◆ Work to complete ◆
(1) Which labels mark the numbered principles and paragraphs in the ruling on the proposed amendments? List every one.
(2) On what date, according to the ruling on the proposed amendments, did the Defendant first deny liability for the Plaintiff's claim?
(3) Pick up the ruling on the proposed amendments after its final sentence and keep writing it.

◆ Source text ◆
Third, however blameworthy (short of bad faith) may have been a party's failure to plead the subject matter of a proposed amendments earlier, and however late the application for leave to make such amendments may have been, the application should, in general, be allowed, provided that allowing it will not prejudice the other party.
Fourth, there is no injustice to the other party if he can be compensated by appropriate orders as to costs. the Plaintiff to continue with the matter and also directed:
(Per Lord Keithof Kinkel in "Ketteman v Hansel properties Ltd", supra)
(6) I now turn back to the present case bearing the aforementioned principles uppermost in my mind.
(7) As I see it, the proposed amendments require the Plaintiff to establish that he is the registered owner of the vessel and that he has an insurable interest.
It is essential to bear in mind that the aforesaid are not the initial basis upon which the Defendant denied the loss claim.
It is worth remarking that the Defendant initially denied liability of the Plaintiff's claim on 07th June 2012 on the basis of an allegation that the vessel sank due to ingress of rainwater and its lack of sea worthiness.

[Records from a data source]
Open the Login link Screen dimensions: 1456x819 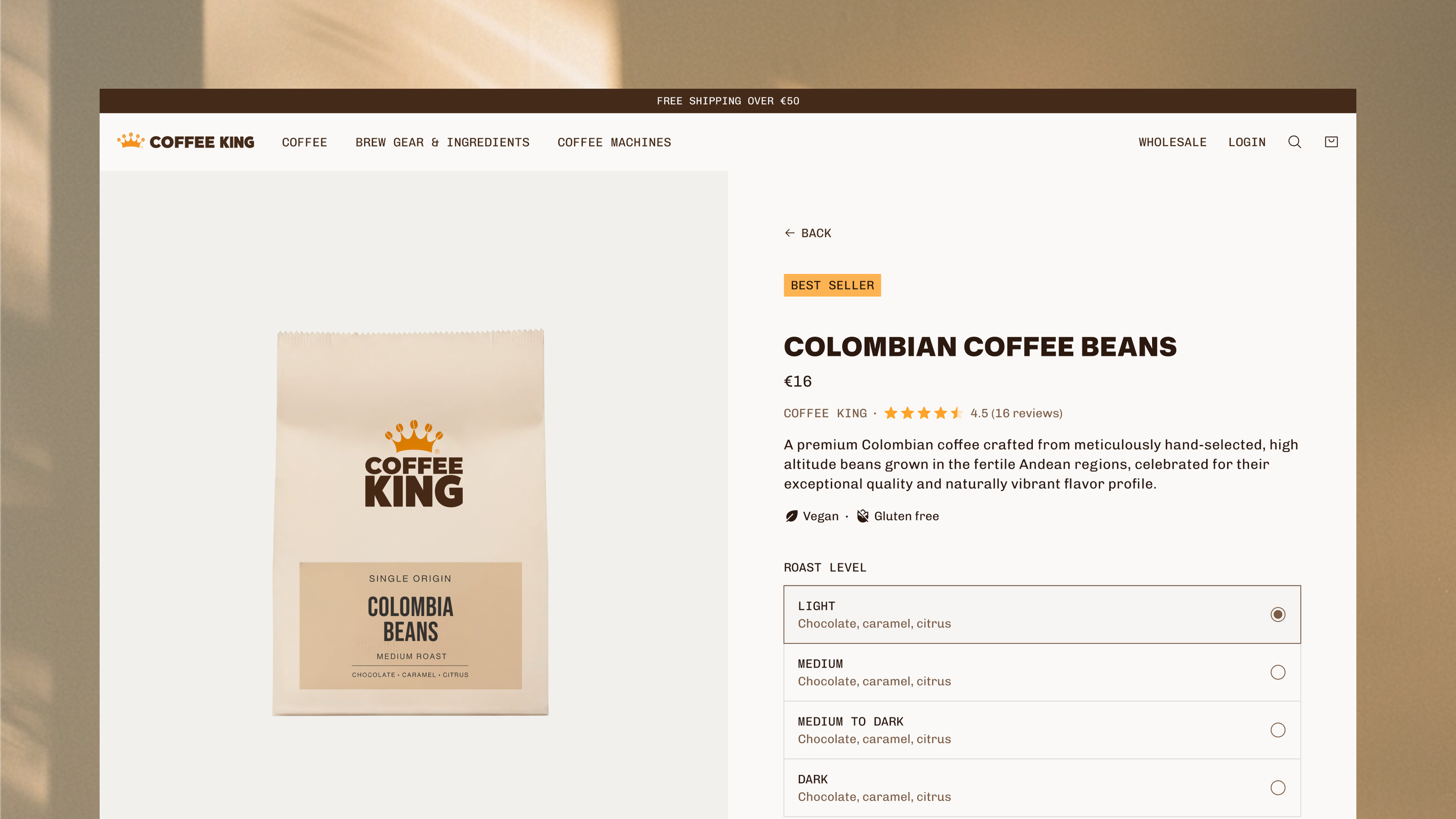click(1247, 143)
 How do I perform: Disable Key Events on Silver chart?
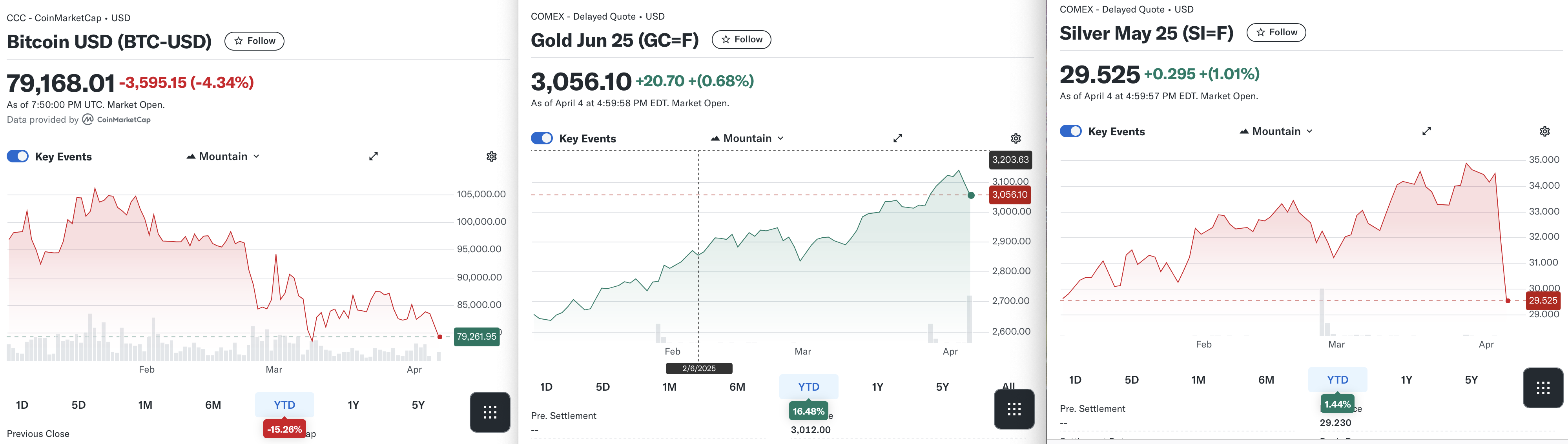[1071, 131]
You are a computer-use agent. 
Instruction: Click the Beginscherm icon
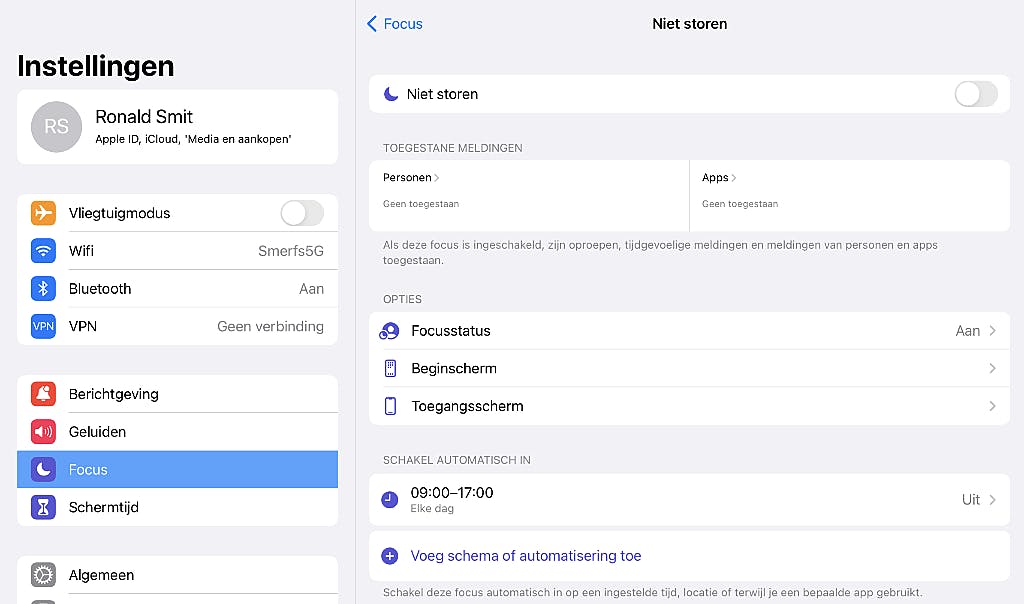point(390,369)
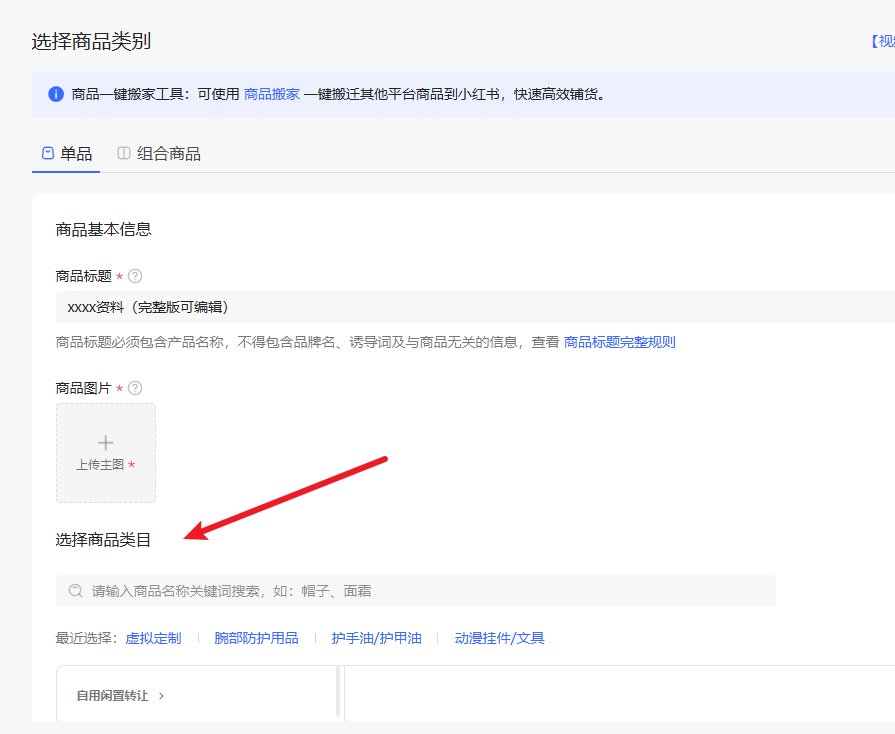Click the icon on the 组合商品 tab

click(x=124, y=153)

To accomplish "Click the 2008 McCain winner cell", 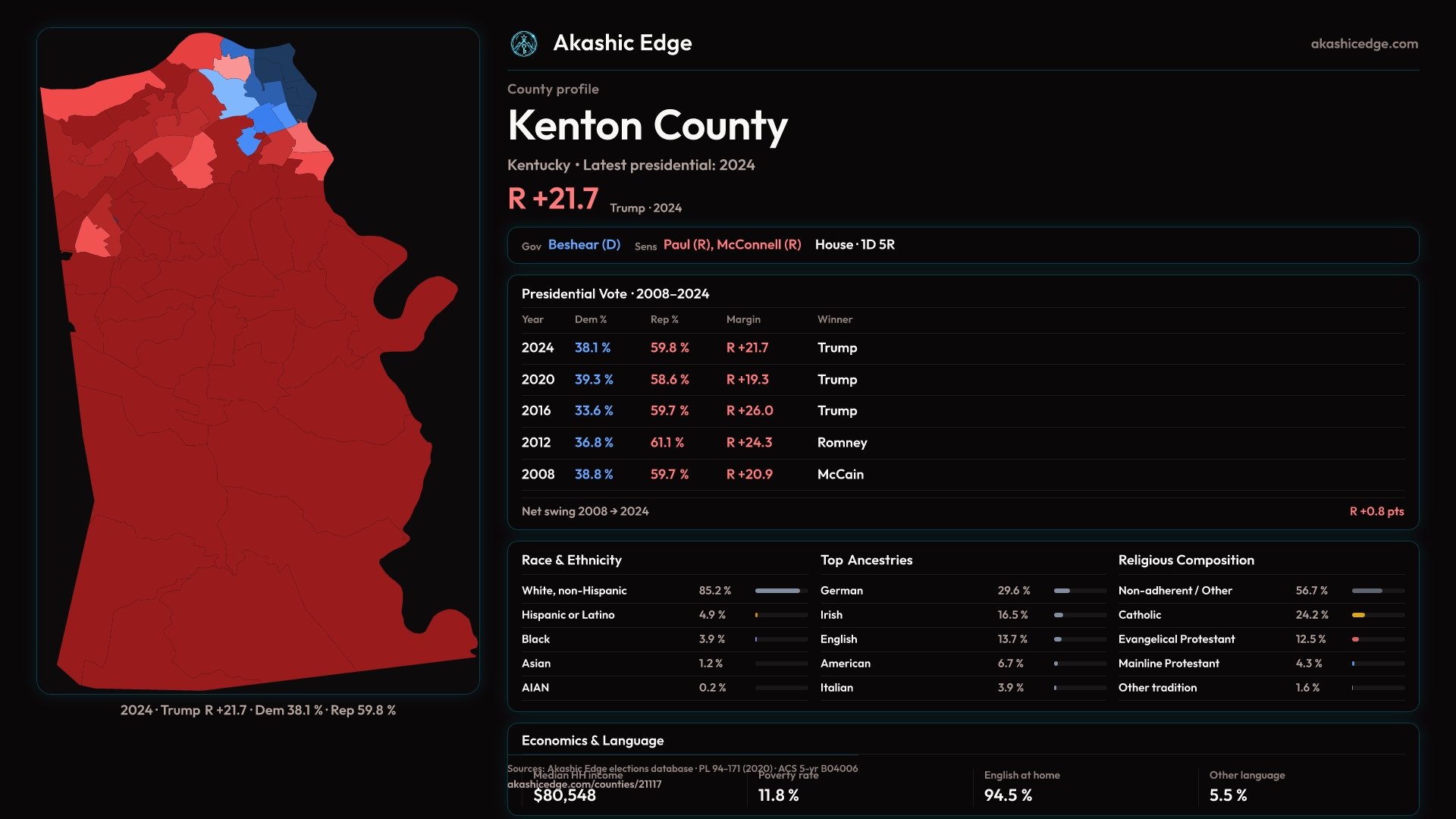I will click(x=840, y=475).
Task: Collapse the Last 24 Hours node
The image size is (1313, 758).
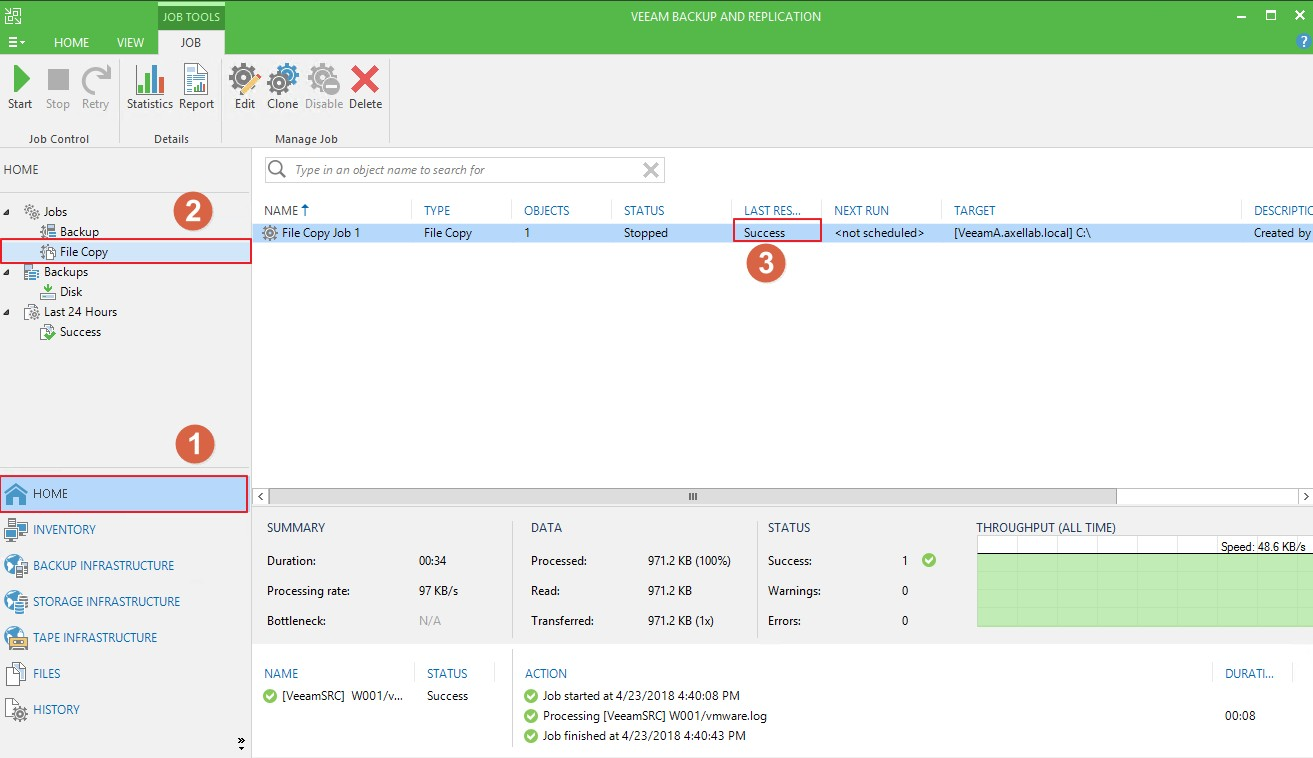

◆ The answers ◆
(1) Third, Fourth, (6), (7)

(2) 07th June 2012

(3)
Leave that aside for a moment.
As I apprehend, the real question in this case is whether the Defendant is liable to indemnify and compensate the Plaintiff for the sinking of the insured vessel?
I ask myself, is this proposed amendment viz; "the Plaintiff's ownership and the insurable interest in the vessel", necessary for this Court to determine the real issue before the Court?
I am of course mindful that an application seeking leave toamend a Statement of Defence will be refused if it is clear that the proposed amendment has no prospect of success. See;
❖ Oil & Minerals Development Corporation v Saijad
03.12.2001, unreported, QBD
❖ Groveholt Ltd v Hughes (2010) EWCA
❖ Civ Group Inc. vT & N Ltd
19.12.2001, unreported, QBD
The Court is entitled to take the real prospect of success in the proposed amendments into account in the exercise of its discretion. Of course, the Court should not conduct a prolonged investigation into the merits of the proposed amendments. The Court is entitled to form a rough and ready view of the merits of the proposed amendments.
"The Court is entitled to have regard to the merits of the case in an application to amend if the merits are readily apparent and are so apparent without prolonged investigation into the merits of the case" see Kings Quality Ltd v A.J. Paints Ltd (1997) 3 A.E.R. 267.
What is meant by the phrase "Insurable interest"?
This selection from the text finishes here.